╭─ INPUT RECORDS

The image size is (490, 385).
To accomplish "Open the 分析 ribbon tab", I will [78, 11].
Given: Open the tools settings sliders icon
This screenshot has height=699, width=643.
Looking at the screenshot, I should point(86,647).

╰─
╭─ INPUT RECORDS

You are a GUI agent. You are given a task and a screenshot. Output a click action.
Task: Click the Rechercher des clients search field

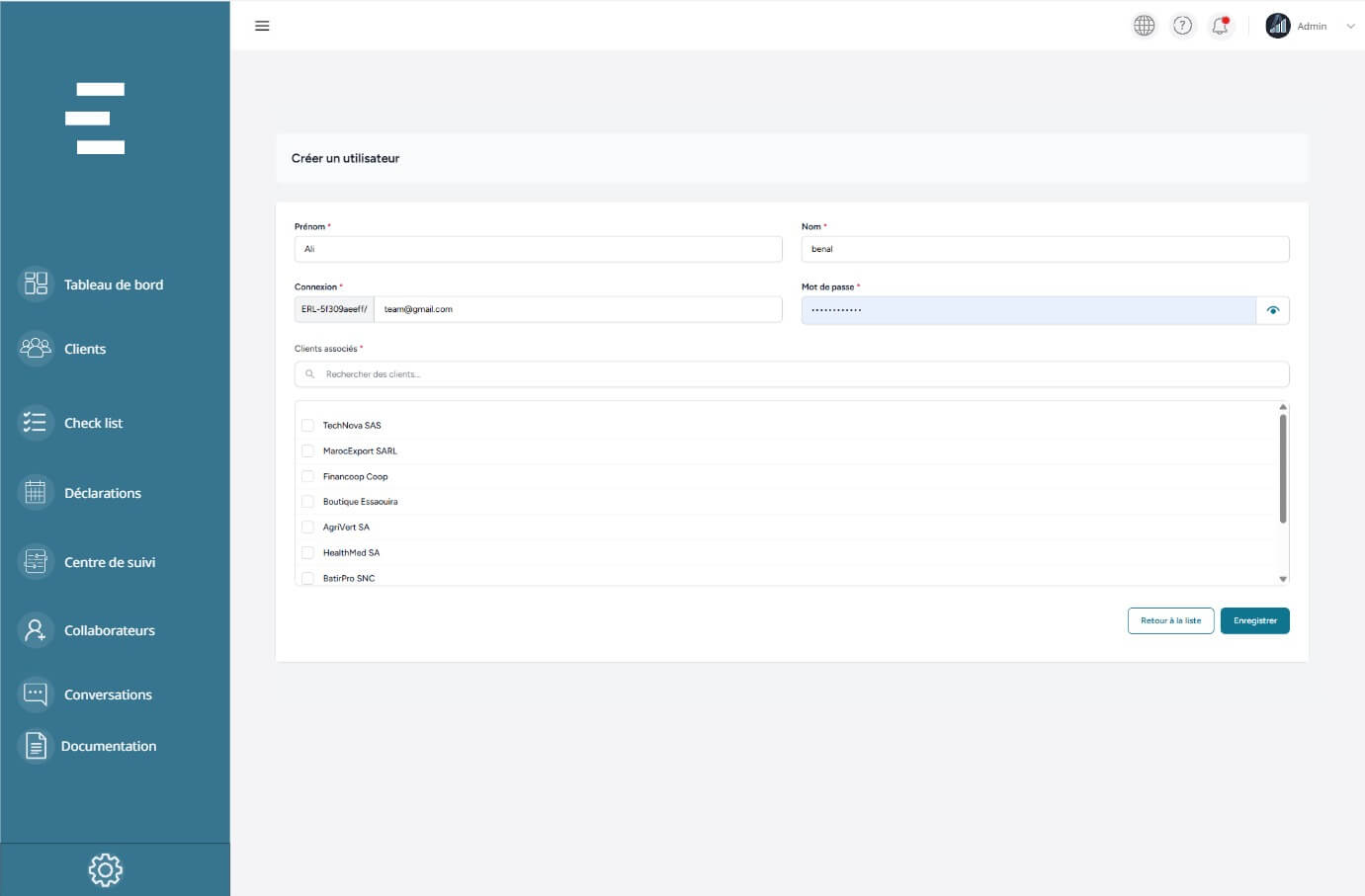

╰─

Please copy each line of the records above that holds the word "Open".

To accomplish "Open the 分析 ribbon tab", I will [78, 11].
Given: Open the tools settings sliders icon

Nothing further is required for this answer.